Edebiyata hayranlığım var tabii ki. Bir sanatçıda olması gereken bilgi birikimi konusuna, çocuk yaştan bu yana vâkıfım aslında. Plastik ve görsel sanatları da çok severim.
Ben de çok severek seslendirdim “Nihavent” i. Cem İdiz’in külliyatını ele aldığımda, 3 parça seçmiştim ve üçü de bana çok dokunmuştu. Ama ‘Nihavent’ bana en yakını geldi. Nihavent’i okumaya karar verdiğimizde, Türk müziği havasında söylemek istediğimi fark ettim ve o şekilde ilerledi.
Şairlerin bir bölümü genelde “Şiirlerimin bir şarkısı var. Ayrıca müziklenmesine gerek yok.” derler. Ama şarkı olarak şiirlerinin karşılarına çıkmasından da hoşlanan şairlerin de olduğunu biliyorum. Onlarda da bu durum, farklı bir duyguya yol açabiliyor. Yerçekimli Karanfil’i okurken, ‘çok güzel söylemeliyim’ üzerine çok düşündüm ve fazla çalıştım. Albümdeki bütün şarkıları çok seviyorum tabii ki. Mecbur olmadığım sürece, sevmediğim bir şarkıyı söylemem zaten. Ama“Yerçekimli Karanfil”i daha çok özenerek ve severek söylediğimi itiraf edebilirim. Müziğinde çok fazla renk bir arada ve o renklerin her birini çıkarmayı çok istedim. Bu konuda İbrahim’in piyanosuyla verdiği destek de çok önemli. Albümün adı “Biliyor musun?” da zaten buradan geliyor ve kalbimde ayrı bir yeri var parçanın. Benim için çok yükseklerde bir yerde şarkı, çok seviyorum.

Çok uzun sürdü tabii ki. Öncelikle besteleri bir araya getirmek için bir araştırma aşaması oldu. Elimde çok seçki vardı tabii ki, hatta genç bestecilerin de besteleri vardı. Tabii şarkı sınırımız da vardı 9-11 arasını çok geçmek istemedik.
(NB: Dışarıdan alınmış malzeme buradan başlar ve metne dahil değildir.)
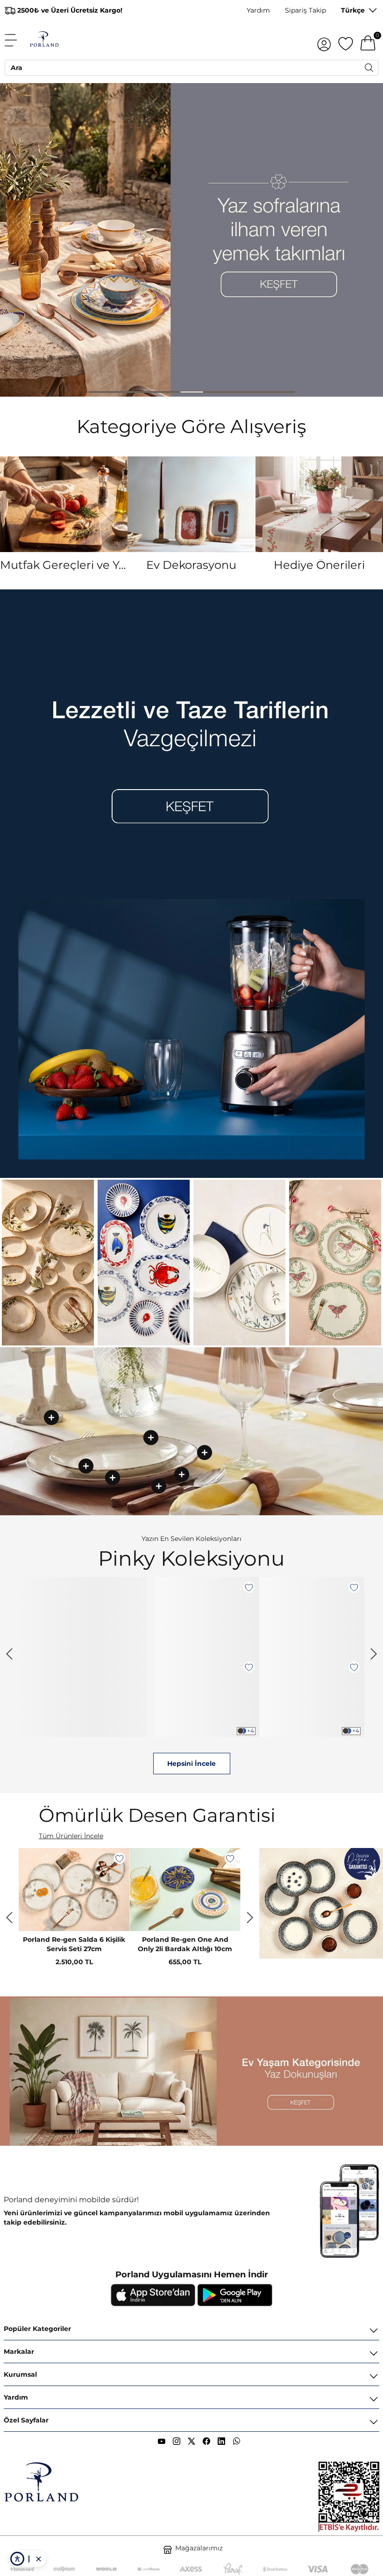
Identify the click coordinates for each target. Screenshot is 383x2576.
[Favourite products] (345, 40)
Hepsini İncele (191, 1763)
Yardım (258, 10)
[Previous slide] (9, 1653)
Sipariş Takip (305, 10)
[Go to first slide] (249, 1917)
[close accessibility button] (38, 2558)
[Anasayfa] (44, 40)
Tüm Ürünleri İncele (71, 1836)
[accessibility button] (17, 2559)
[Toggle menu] (16, 40)
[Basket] (368, 40)
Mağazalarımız (199, 2548)
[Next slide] (373, 1653)
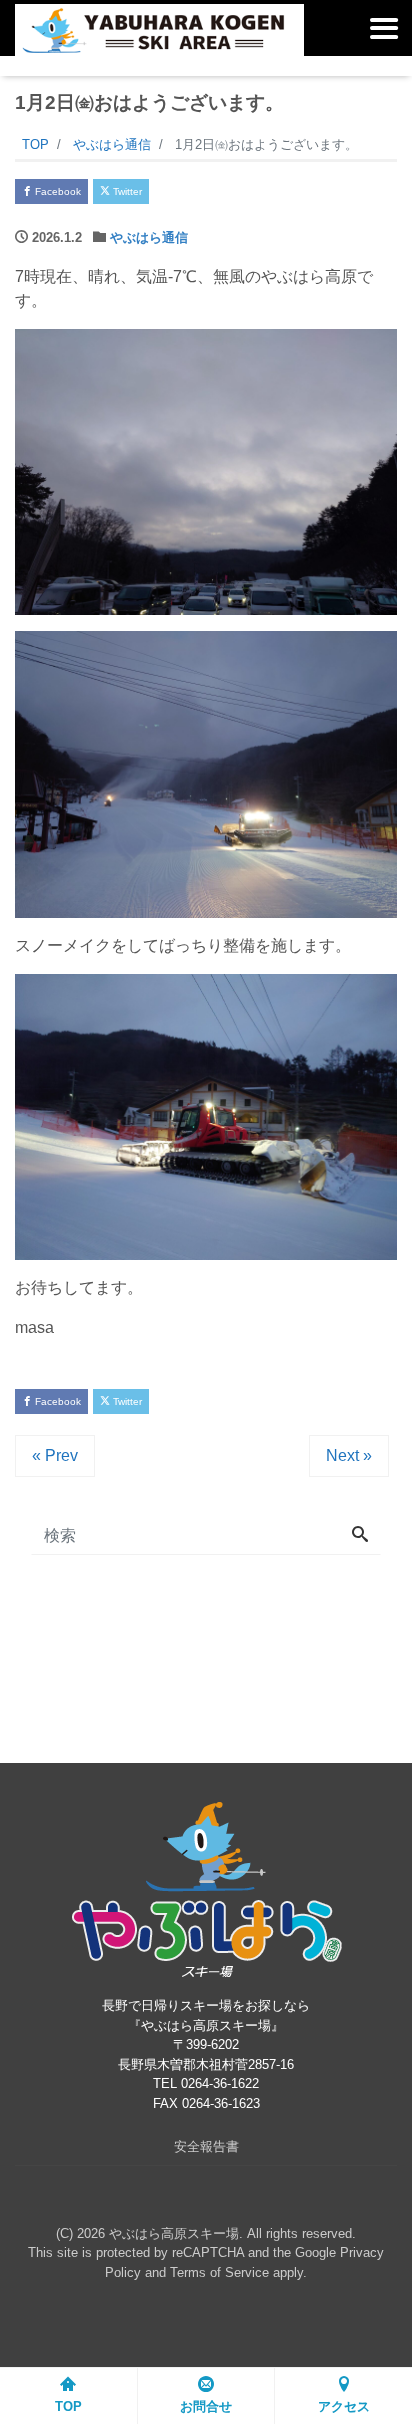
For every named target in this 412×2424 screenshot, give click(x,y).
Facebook (56, 191)
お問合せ (206, 2406)
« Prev (55, 1455)
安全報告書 (206, 2146)
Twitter (126, 191)
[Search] (360, 1536)
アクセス (344, 2406)
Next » (349, 1455)
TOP (68, 2406)
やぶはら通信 (149, 237)
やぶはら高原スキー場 (174, 2233)
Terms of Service (219, 2272)
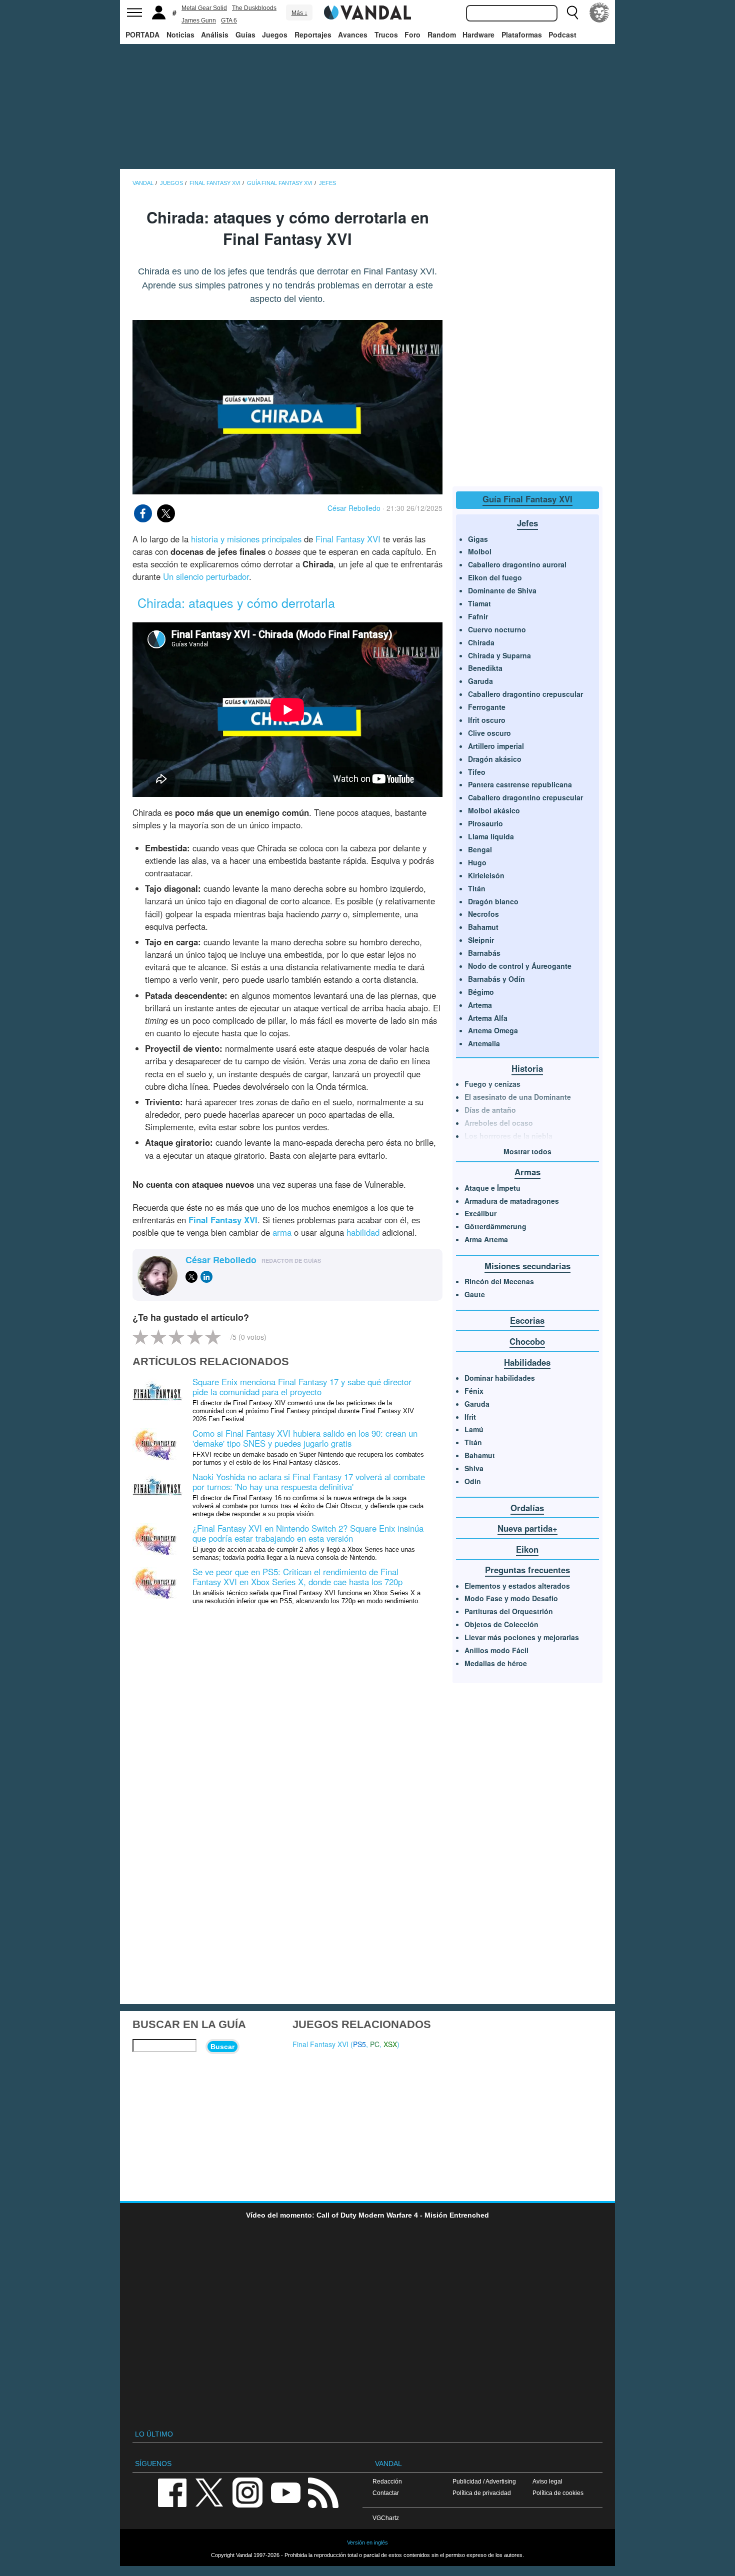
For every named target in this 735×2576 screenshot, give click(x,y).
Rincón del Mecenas (499, 1281)
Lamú (474, 1429)
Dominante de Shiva (502, 590)
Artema (480, 1005)
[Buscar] (573, 12)
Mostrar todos (528, 1151)
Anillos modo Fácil (496, 1650)
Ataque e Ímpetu (492, 1188)
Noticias (180, 34)
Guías (246, 34)
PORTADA (143, 34)
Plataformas (522, 34)
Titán (477, 888)
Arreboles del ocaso (498, 1123)
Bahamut (483, 927)
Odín (472, 1481)
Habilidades (527, 1362)
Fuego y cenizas (492, 1084)
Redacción (387, 2481)
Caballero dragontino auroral (517, 564)
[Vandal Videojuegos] (367, 11)
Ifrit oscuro (487, 720)
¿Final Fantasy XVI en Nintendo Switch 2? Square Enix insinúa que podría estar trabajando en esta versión (308, 1533)
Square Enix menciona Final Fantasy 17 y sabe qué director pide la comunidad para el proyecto (302, 1387)
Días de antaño (490, 1110)
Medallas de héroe (495, 1663)
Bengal (480, 849)
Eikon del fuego (495, 577)
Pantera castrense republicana (520, 784)
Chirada (481, 642)
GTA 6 (229, 20)
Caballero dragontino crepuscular (525, 694)
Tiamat (479, 603)
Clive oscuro (489, 733)
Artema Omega (493, 1030)
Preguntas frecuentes (527, 1570)
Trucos (386, 34)
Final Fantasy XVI (348, 539)
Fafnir (478, 616)
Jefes (527, 523)
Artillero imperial (496, 746)
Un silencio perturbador (206, 576)
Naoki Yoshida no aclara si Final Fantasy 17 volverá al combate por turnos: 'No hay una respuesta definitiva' (308, 1482)
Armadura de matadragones (511, 1201)
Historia (527, 1068)
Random (442, 34)
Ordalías (527, 1508)
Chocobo (527, 1341)
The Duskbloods (254, 7)
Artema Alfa (488, 1018)
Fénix (474, 1391)
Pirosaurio (485, 823)
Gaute (474, 1294)
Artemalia (484, 1043)
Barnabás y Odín (496, 979)
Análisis (214, 34)
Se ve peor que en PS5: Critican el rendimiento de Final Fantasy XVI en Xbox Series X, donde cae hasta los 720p (297, 1577)
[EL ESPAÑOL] (600, 12)
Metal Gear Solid (204, 7)
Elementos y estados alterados (517, 1586)
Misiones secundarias (527, 1266)
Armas (527, 1172)
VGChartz (385, 2518)
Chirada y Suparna (499, 655)
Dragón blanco (493, 901)
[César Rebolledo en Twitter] (192, 1277)
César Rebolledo (354, 508)
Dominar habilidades (499, 1378)
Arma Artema (486, 1239)
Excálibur (480, 1213)
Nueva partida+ (528, 1528)
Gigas (478, 539)
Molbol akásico (494, 810)
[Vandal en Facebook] (172, 2492)
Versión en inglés (367, 2543)
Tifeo (477, 772)
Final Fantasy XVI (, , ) (346, 2044)
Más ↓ (300, 12)
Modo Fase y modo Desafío (511, 1598)
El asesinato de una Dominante (517, 1097)
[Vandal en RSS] (323, 2492)
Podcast (562, 34)
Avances (353, 34)
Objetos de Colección (501, 1624)
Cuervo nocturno (497, 629)
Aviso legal (547, 2481)
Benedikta (485, 668)
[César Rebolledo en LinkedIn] (206, 1277)
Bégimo (481, 992)
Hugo (477, 862)
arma (282, 1232)
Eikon (527, 1549)
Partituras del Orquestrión (508, 1611)
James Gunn (199, 20)
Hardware (478, 34)
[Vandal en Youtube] (286, 2492)
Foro (412, 34)
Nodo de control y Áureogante (520, 966)
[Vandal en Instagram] (248, 2492)
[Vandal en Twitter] (210, 2492)
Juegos (275, 34)
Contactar (385, 2493)
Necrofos (483, 914)
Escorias (527, 1320)
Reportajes (313, 34)
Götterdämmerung (495, 1226)
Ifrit (470, 1417)
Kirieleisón (486, 875)
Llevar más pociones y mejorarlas (521, 1637)
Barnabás (484, 953)
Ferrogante (487, 707)
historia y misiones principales (246, 539)
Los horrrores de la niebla (508, 1136)
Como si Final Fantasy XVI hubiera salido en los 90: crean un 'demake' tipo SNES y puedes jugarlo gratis (305, 1438)
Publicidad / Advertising (484, 2481)
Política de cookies (558, 2493)
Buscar (222, 2047)
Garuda (480, 681)
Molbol (480, 551)
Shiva (474, 1468)
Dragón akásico (495, 759)
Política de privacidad (481, 2493)
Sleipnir (481, 940)
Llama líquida (491, 836)
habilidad (363, 1232)
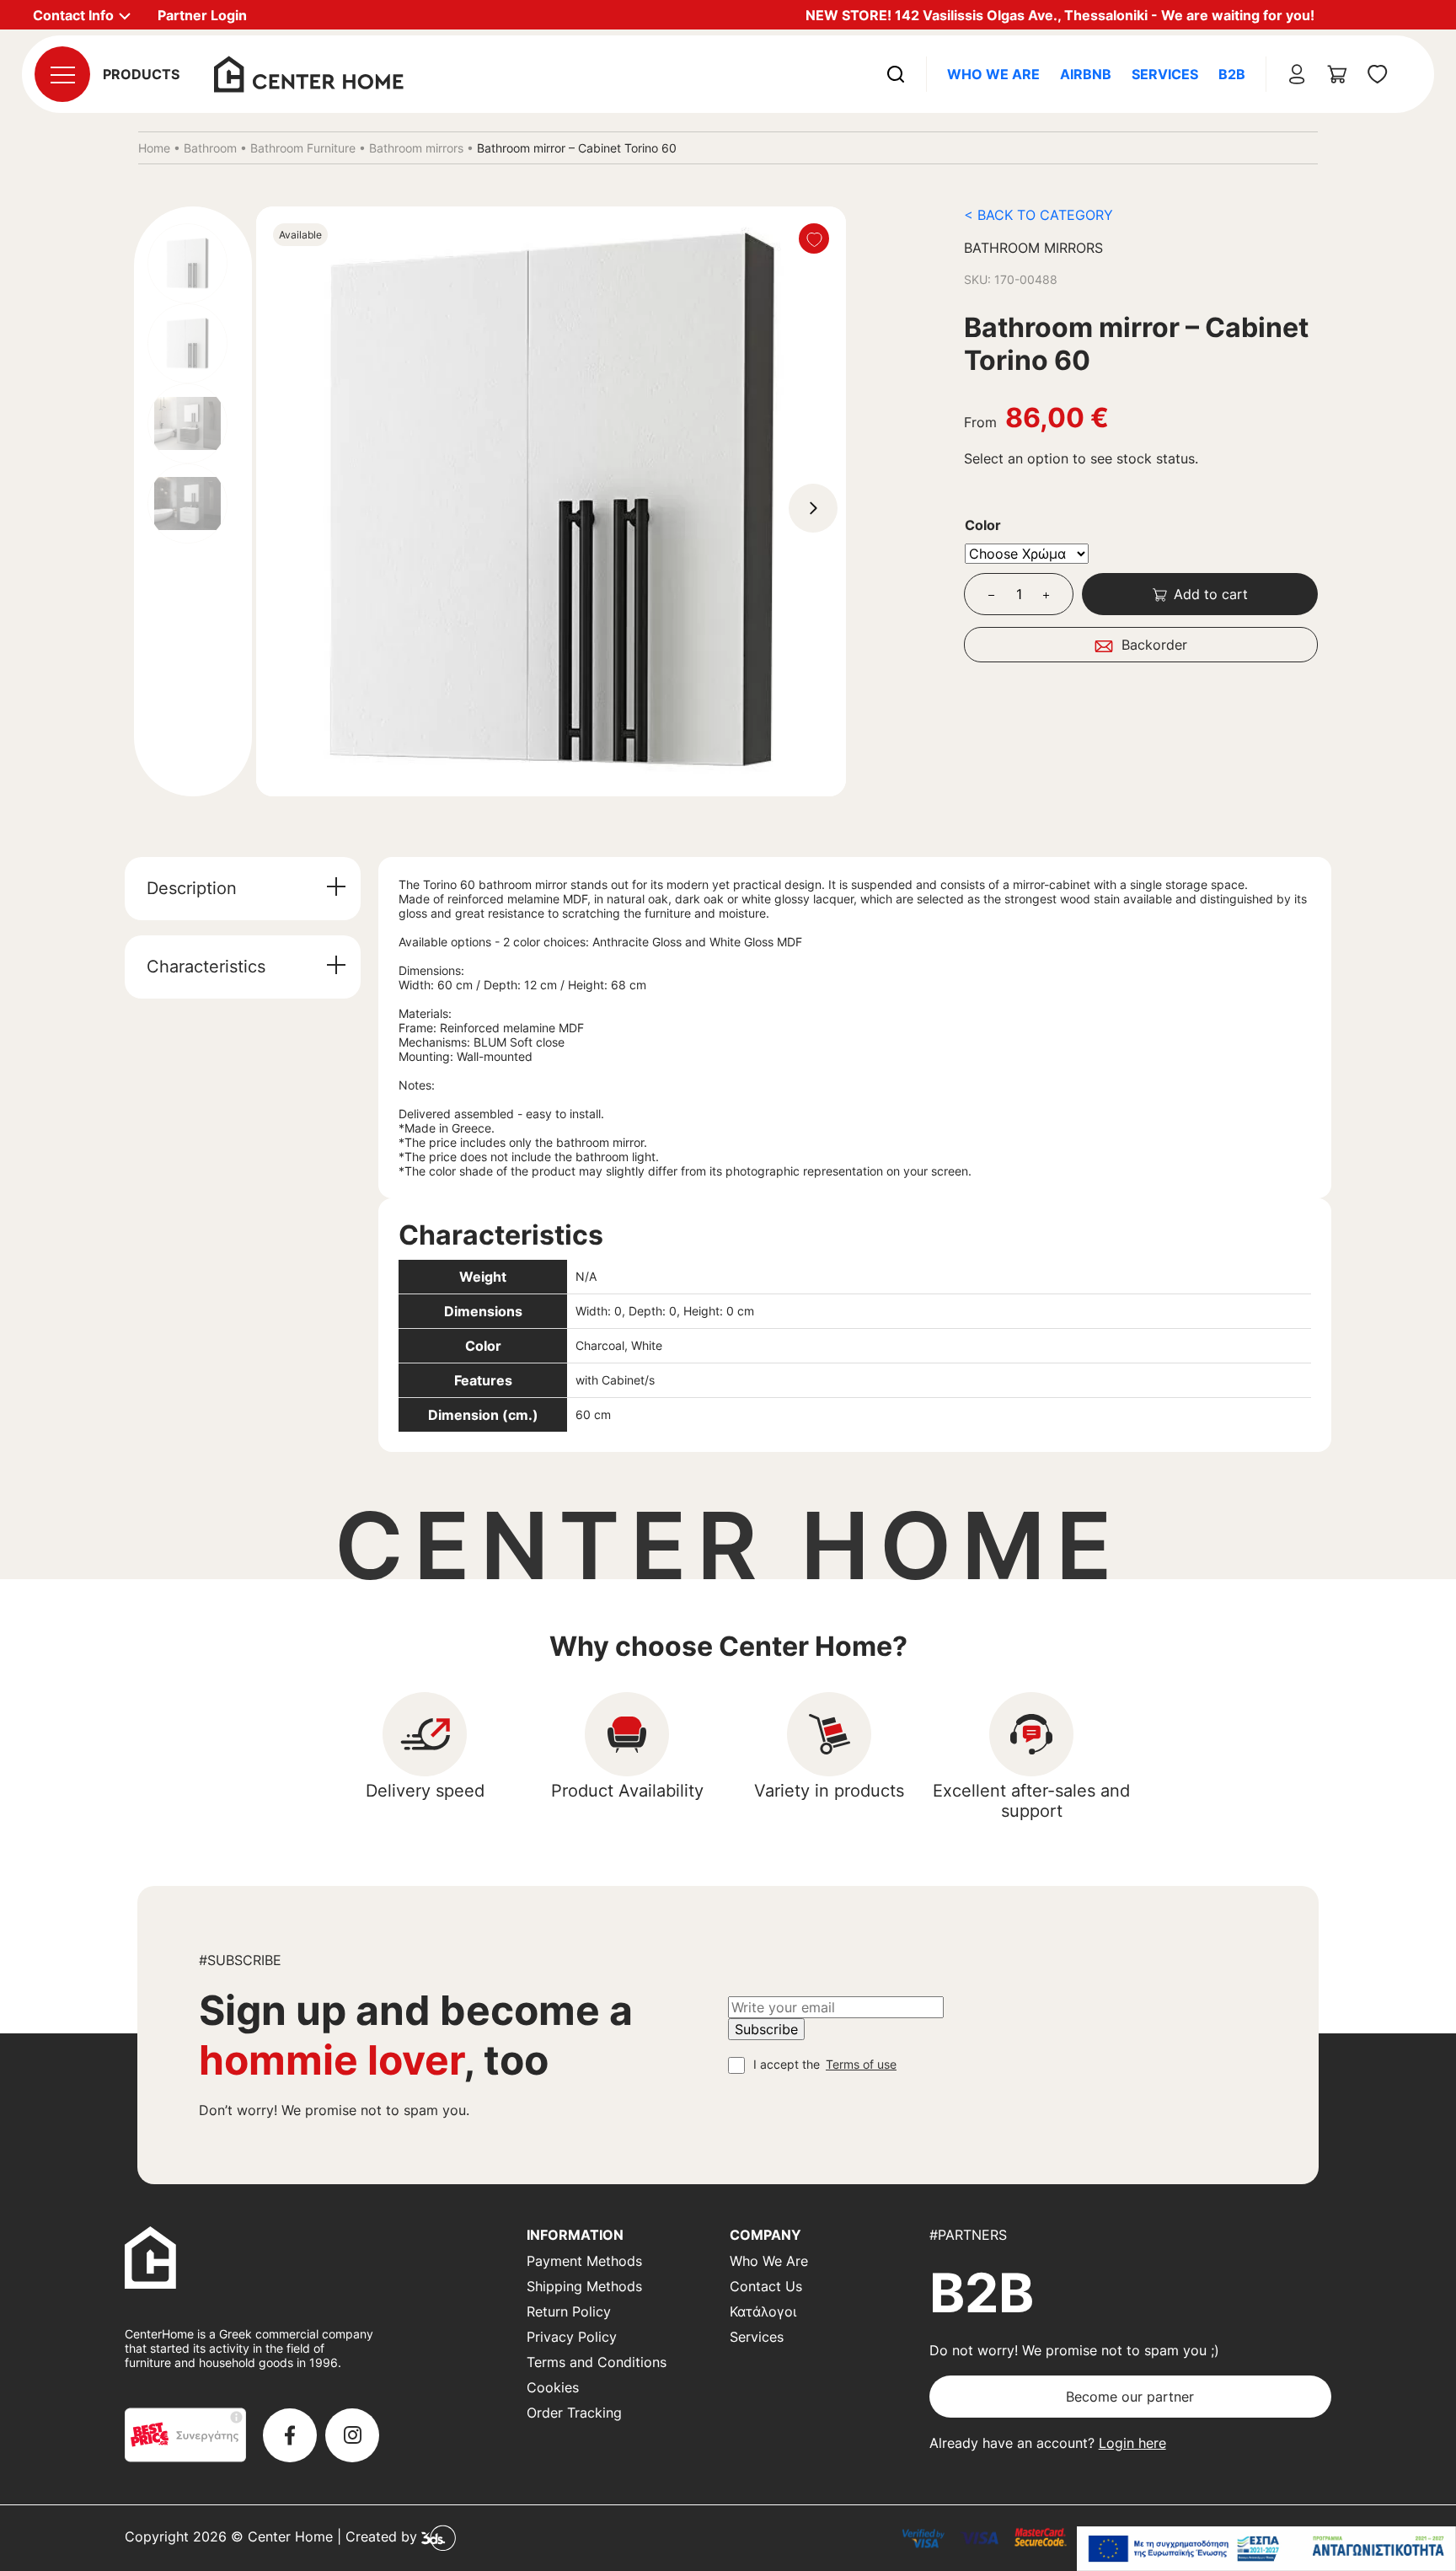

Birkaç şarkı vardı tabi alamadığımı, ama çok istediğim. Bir tane de seslendirdiğim şarkı vardı, çıkarmak zorunda kaldık maalesef. Ama onu belki bir ‘single’ olarak düşünüyorum aslında.
Çok teşekkür ederim yorumunuz için. Hep bu tarz tepkiler alıyorum, çok mutlu oluyorum. Ama albüm bir dinleyişte anlaşılmıyor. Tabii ki bir hayal dünyası oluyor ama, anlaşılabilmesi için birkaç kez dinlenilmesi ve dinleyenin kendini şarkılara teslim etmesi gerekiyor bence. Şarkıdan şarkıya geçerken, her bir şarkıdan farklı bir his aldıklarını duyuyorum dinleyenlerin.
Ben bu soruya “hepsi” diye cevap vereceğim. Her biri, birbirinden güzel parçalar oldular ki, birbirinden ayıramıyorum. Her birinin farklı bir durumu var aslında. Mesela “Onar Mısra” jazz tınıları taşıyor, “Nihavent”te Türk müziği ‘sound’u var, “Gurbet Ele Düşen Aşık” Babür Tongur’un modern bir bozlağı aslında, “Göle Yas”ın içinde bir koro var ve Turgay’ın koro müzik için doruk örneği bence…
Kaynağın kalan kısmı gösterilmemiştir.